My family sat shiva for me. Not literally — or at least, I don’t think literally. But my mother stopped answering my calls. My father sent a letter through a cousin saying that I had broken his heart and that he was davening for my return. My younger sister, the one I was closest to, was forbidden from speaking to me. I learned this when I called her phone and my mother answered instead, telling me in Yiddish that I was a bad influence and to stop calling.
The loneliness of those first two years was the hardest thing I have ever endured. I had left a world that, for all its restrictions, had given me total belonging. I was now in a world where I didn’t know the references, didn’t understand the jokes, spoke English with an accent that marked me as other, and had the educational background of a sheltered fourteen-year-old. I was twenty-one years old and learning to be a person for the first time.
What helped
Footsteps saved my life. I mean that without exaggeration. They provided not just practical support but a community of people who understood what it meant to rebuild an identity from scratch. Other OTD (off the derech) Jews who had been through the same disorientation, the same grief, the same bewildering freedom. We understood each other in a way that no one else could.
Education was the other lifeline. Community college, then a transfer to Hunter. Studying biology — the subject that had been most thoroughly kept from me — and discovering that the natural world was more beautiful and more astonishing than anything I had been taught about creation. Learning about deep time, about the tree of life, about the staggering improbability and precious contingency of human consciousness. I had traded a story about a God who made the world in six days for a story about a universe that made itself over thirteen billion years. The second story was better. It was bigger. And it had the advantage of being true.
My mother calls now. Not often, and we don’t discuss religion. She asks if I’m eating. She asks about my classes. She doesn’t ask about my life in any detail, because the details would hurt her. But she calls. That phone ringing, every few weeks, is the sound of love surviving something that was supposed to destroy it. I will take what I can get.

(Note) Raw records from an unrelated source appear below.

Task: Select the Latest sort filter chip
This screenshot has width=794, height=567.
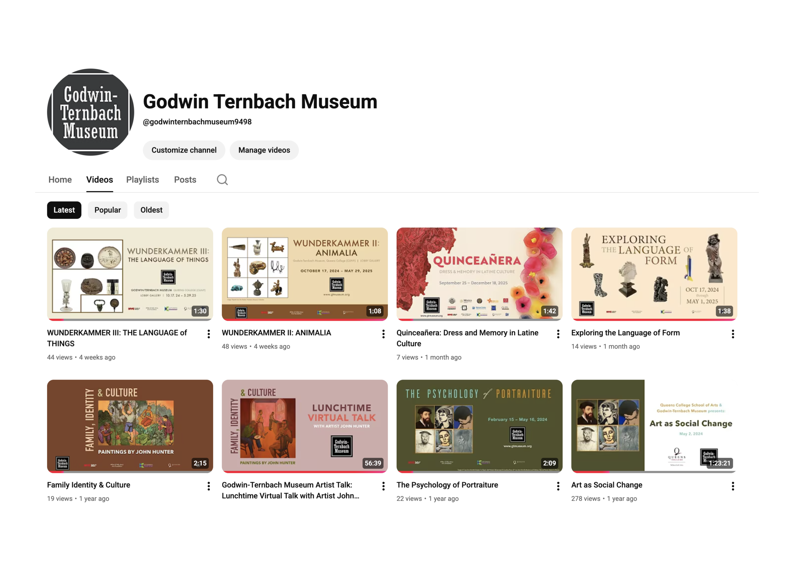Action: coord(64,210)
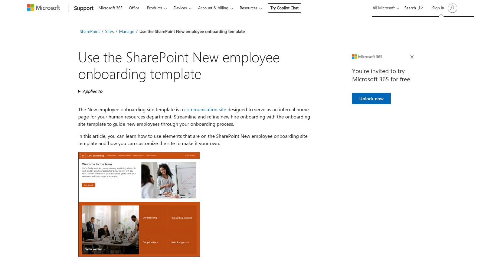484x272 pixels.
Task: Click the Sign in account avatar icon
Action: point(452,8)
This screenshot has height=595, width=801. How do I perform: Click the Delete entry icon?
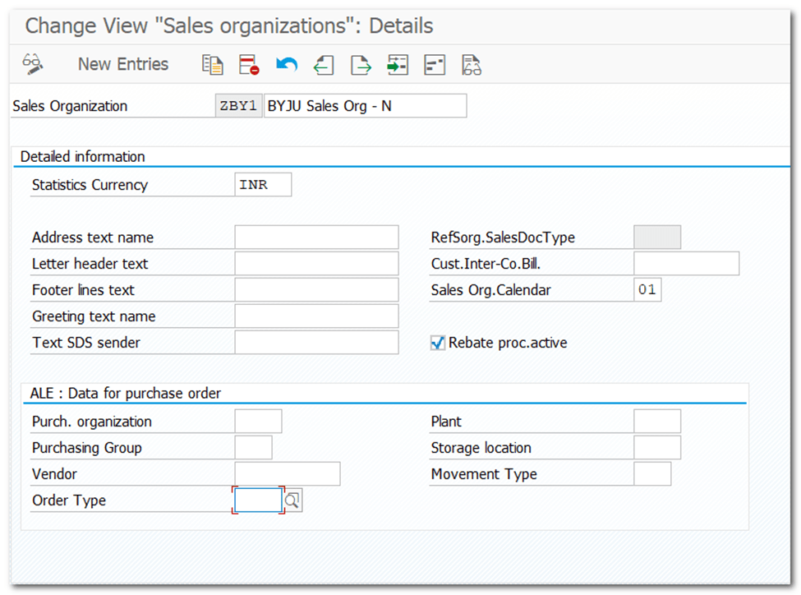(249, 65)
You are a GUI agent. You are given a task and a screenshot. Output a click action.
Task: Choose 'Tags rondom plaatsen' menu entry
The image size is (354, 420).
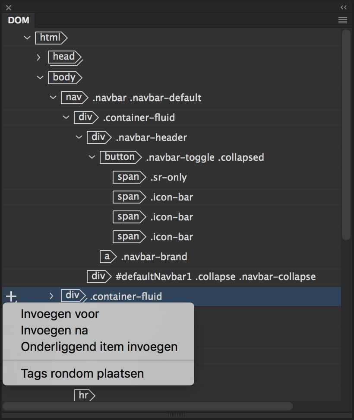click(x=82, y=373)
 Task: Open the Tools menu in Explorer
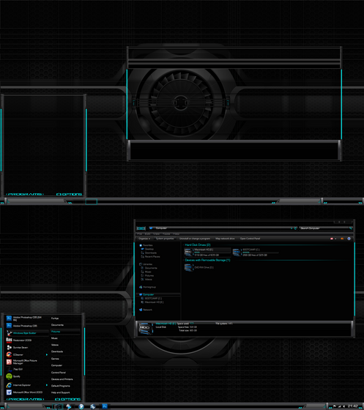(x=166, y=234)
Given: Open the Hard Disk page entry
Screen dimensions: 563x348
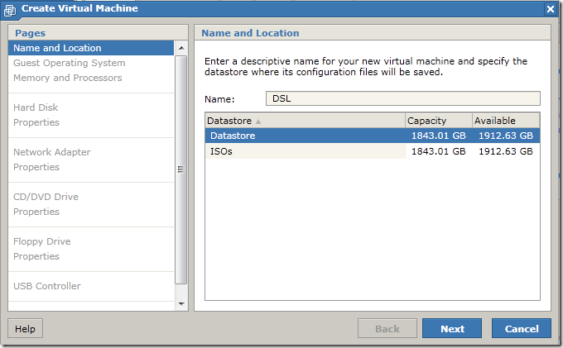Looking at the screenshot, I should tap(36, 107).
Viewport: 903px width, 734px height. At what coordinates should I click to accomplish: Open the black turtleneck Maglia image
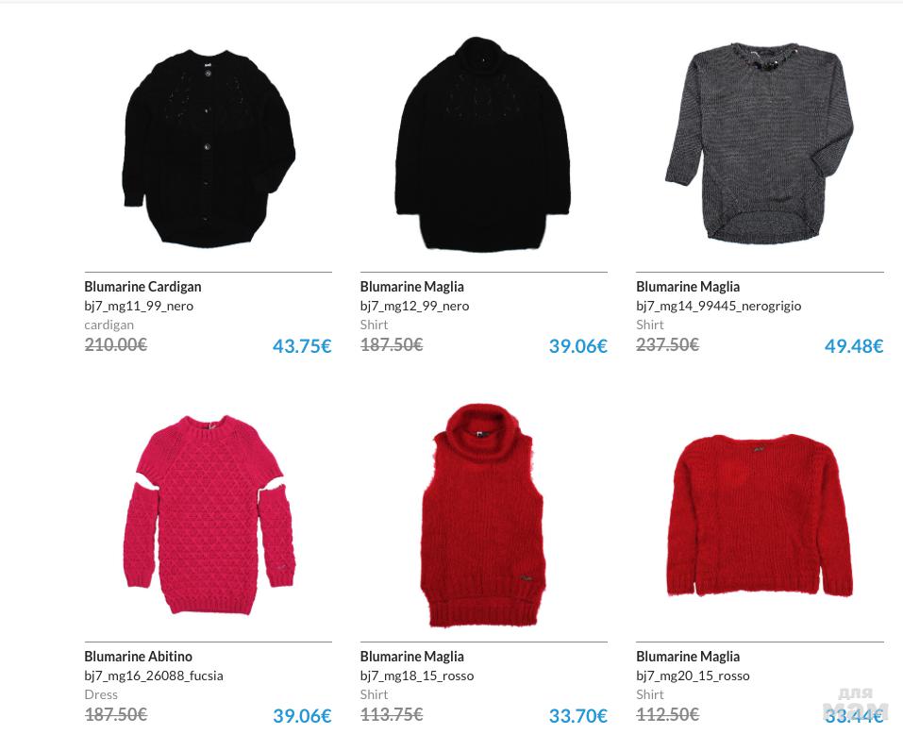pos(483,145)
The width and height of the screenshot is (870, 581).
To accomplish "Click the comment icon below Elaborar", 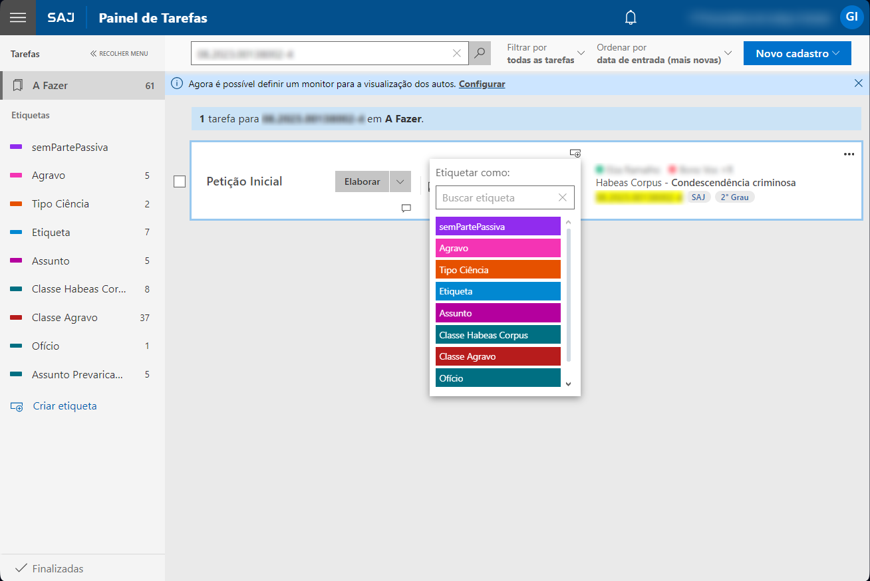I will click(x=406, y=208).
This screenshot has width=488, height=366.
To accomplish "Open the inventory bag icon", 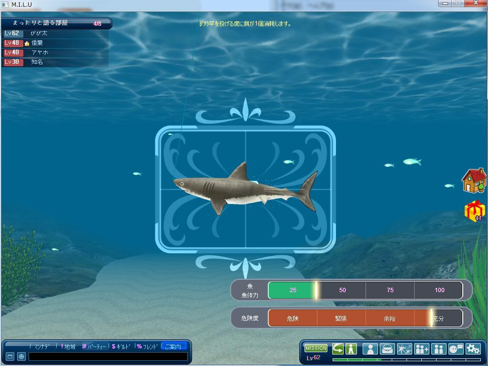I will (x=387, y=349).
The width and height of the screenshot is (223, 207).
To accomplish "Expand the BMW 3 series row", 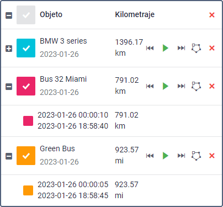I will 9,49.
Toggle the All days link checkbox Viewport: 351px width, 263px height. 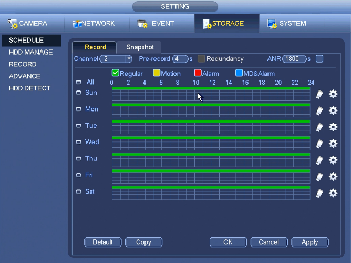79,83
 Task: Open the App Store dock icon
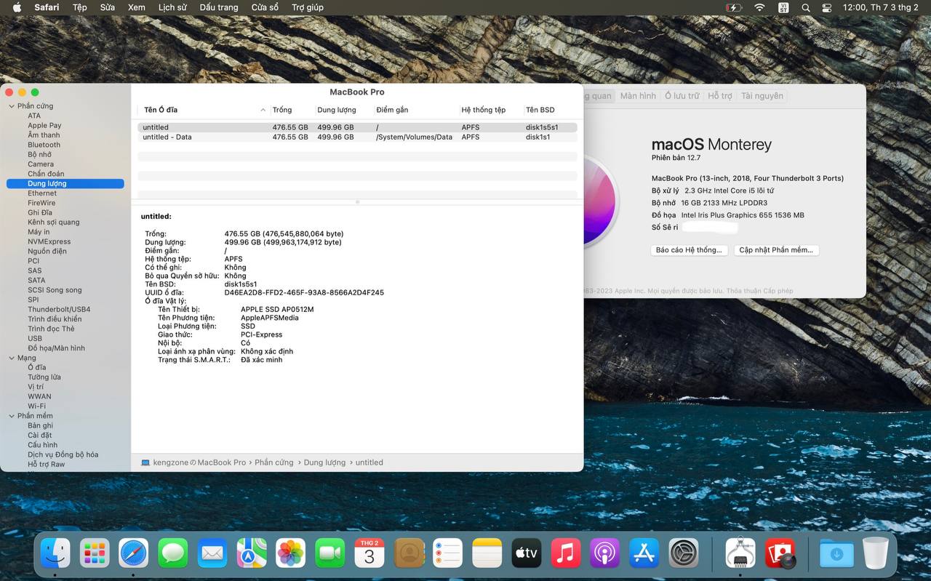tap(644, 553)
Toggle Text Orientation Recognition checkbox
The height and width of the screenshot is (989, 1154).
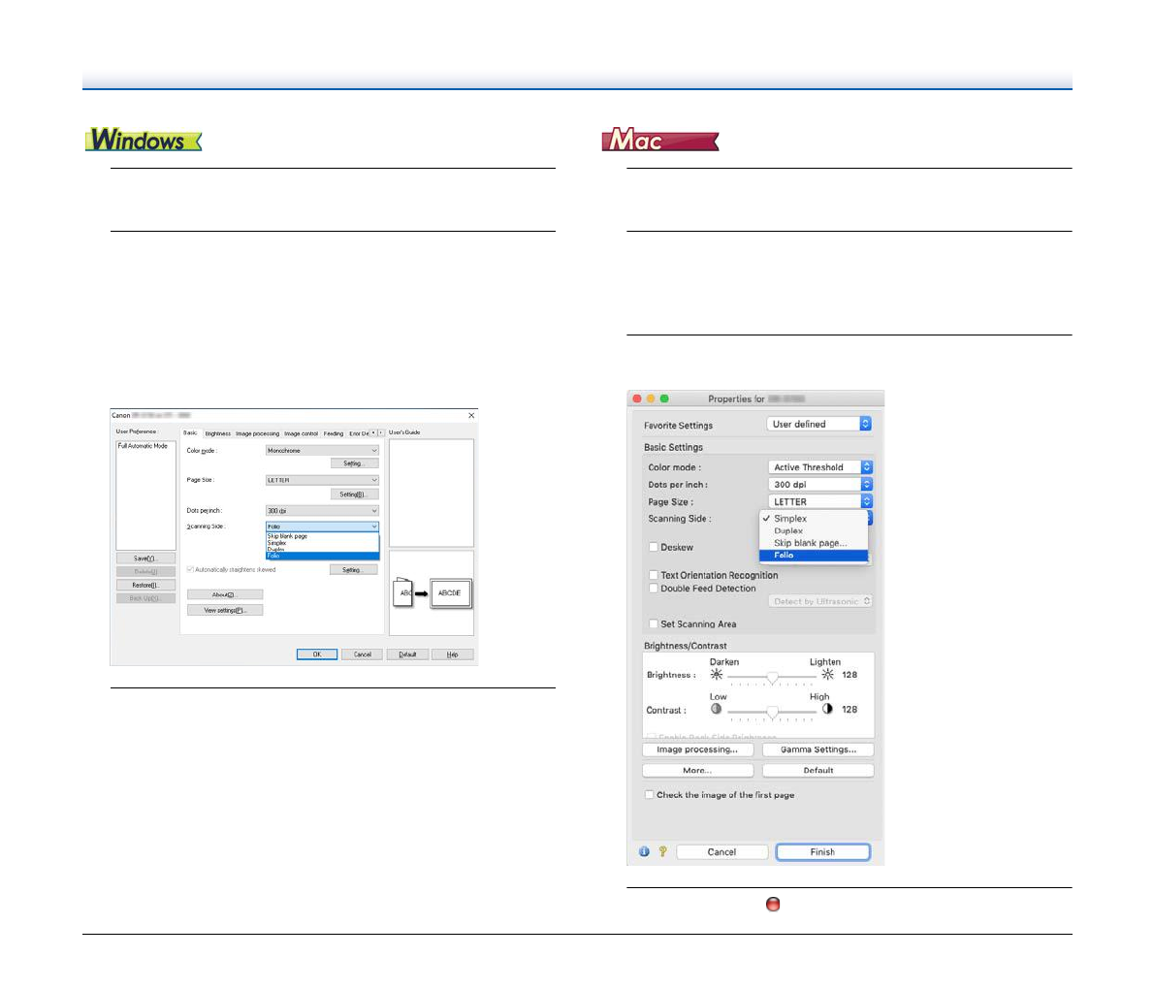[654, 575]
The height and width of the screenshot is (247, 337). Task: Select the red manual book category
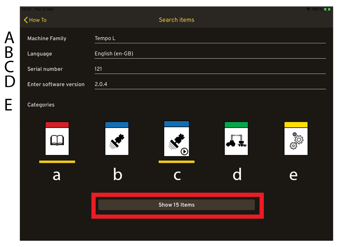pyautogui.click(x=57, y=139)
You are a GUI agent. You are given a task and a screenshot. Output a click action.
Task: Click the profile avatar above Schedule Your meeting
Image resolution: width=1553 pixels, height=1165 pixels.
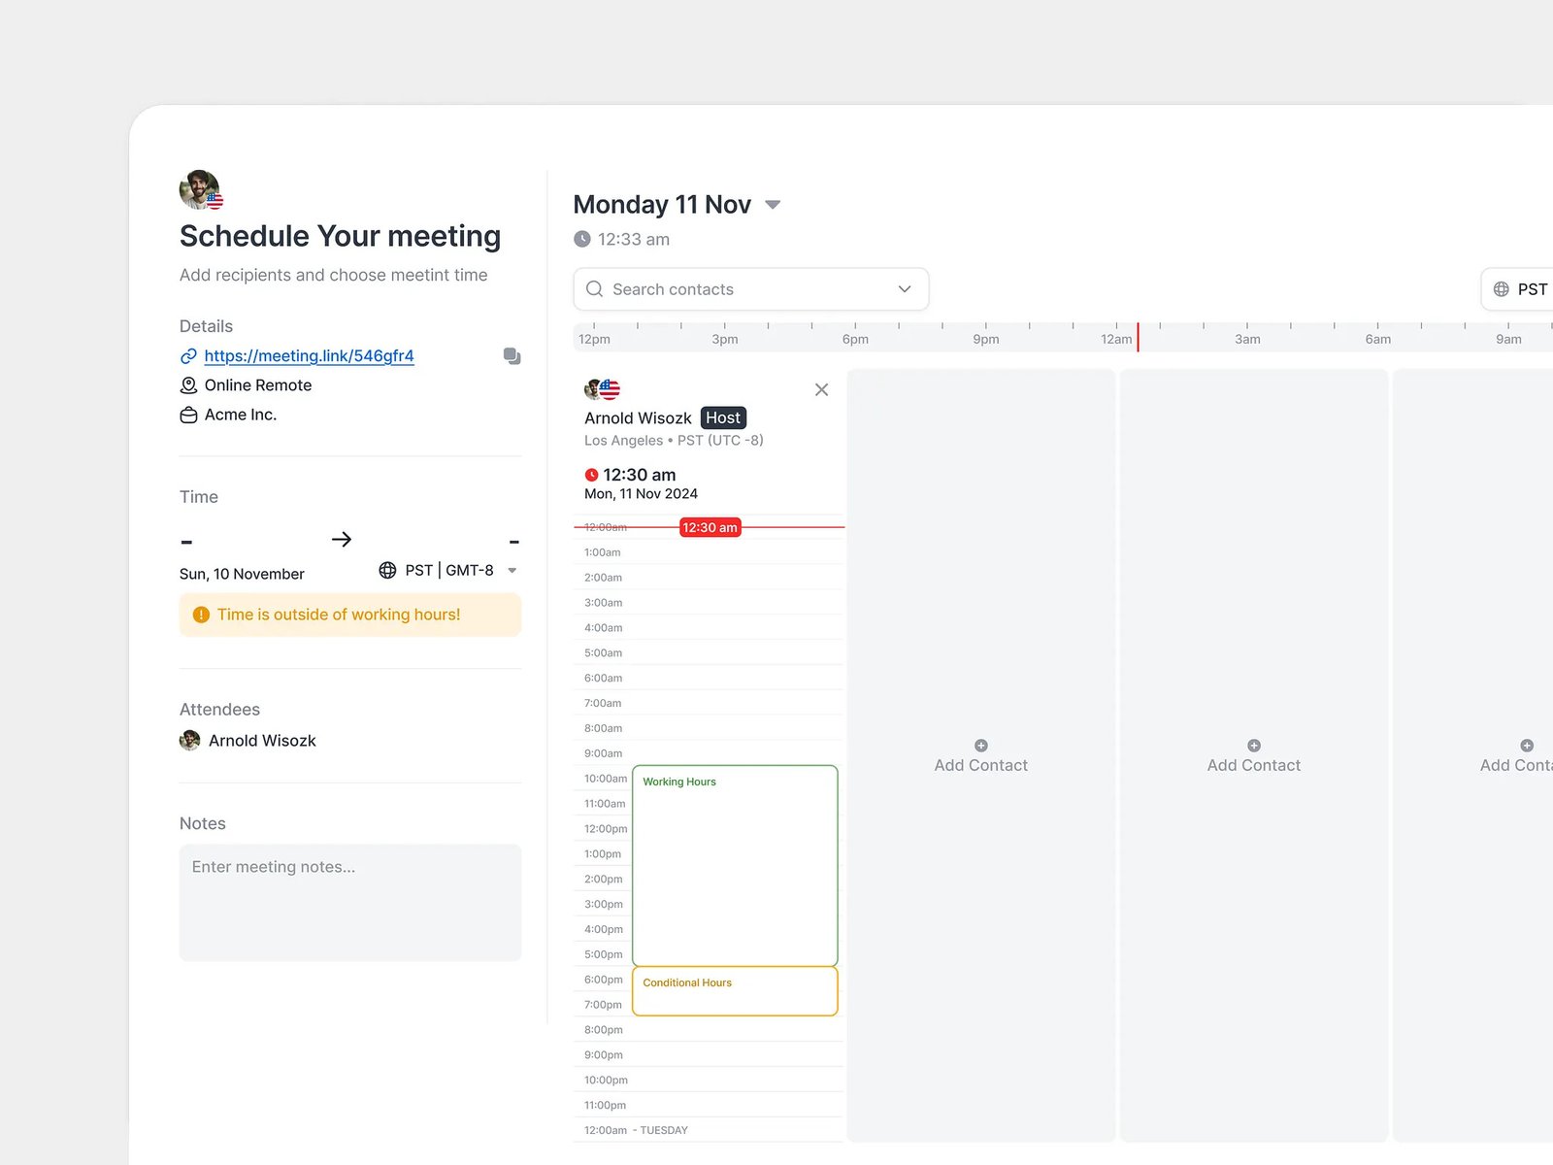(x=200, y=190)
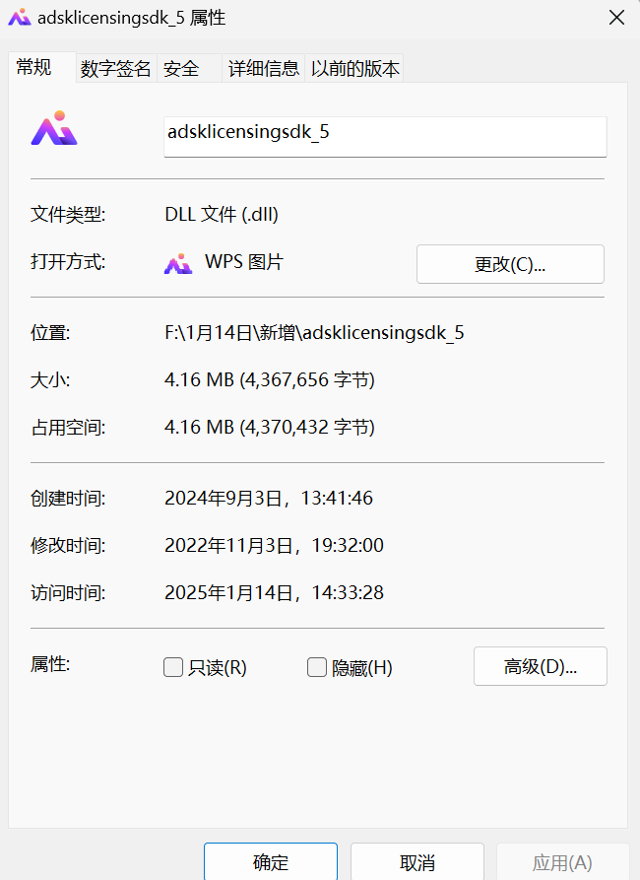Click the 取消 button
The width and height of the screenshot is (640, 880).
[416, 862]
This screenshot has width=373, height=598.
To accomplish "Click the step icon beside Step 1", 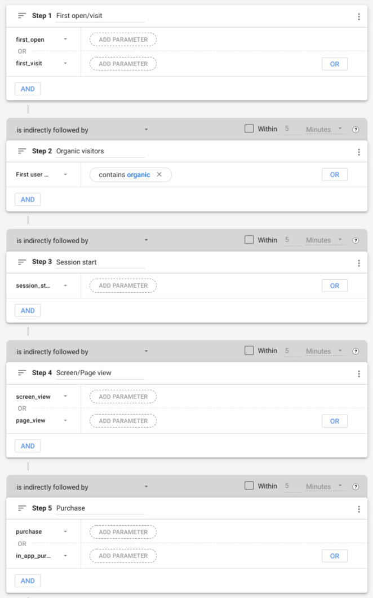I will coord(22,16).
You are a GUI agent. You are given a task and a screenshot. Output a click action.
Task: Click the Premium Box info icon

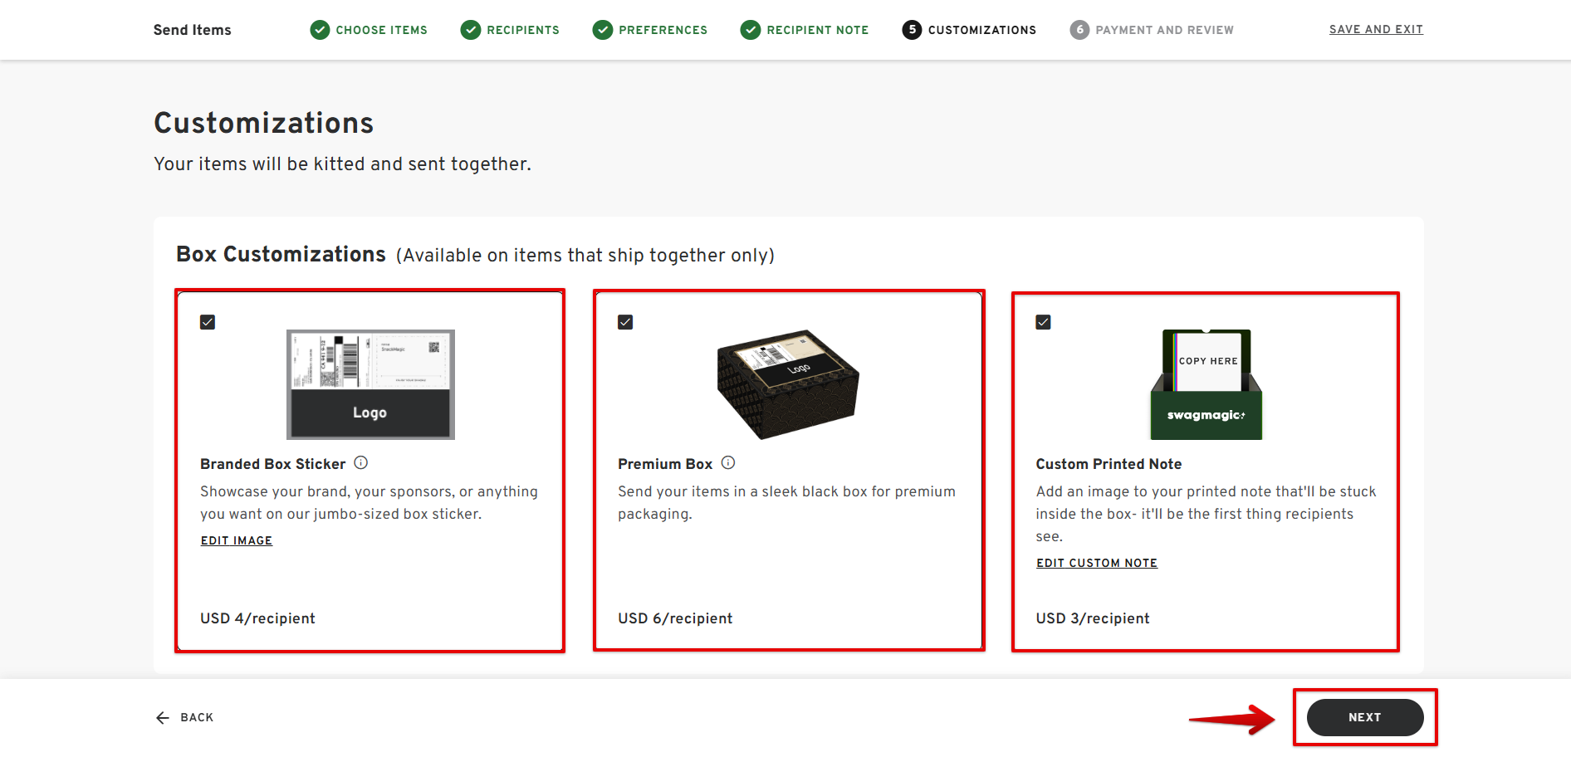[728, 463]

This is a composite account. Rebecca is not a real individual but a fictional character whose story is drawn from the common, well-documented patterns of leaving ultra-Orthodox Judaism. No single person’s experience is represented here, but the themes — educational deprivation, the library as gateway, Footsteps as lifeline, family rupture, and the long work of building a new identity — recur across thousands of real accounts.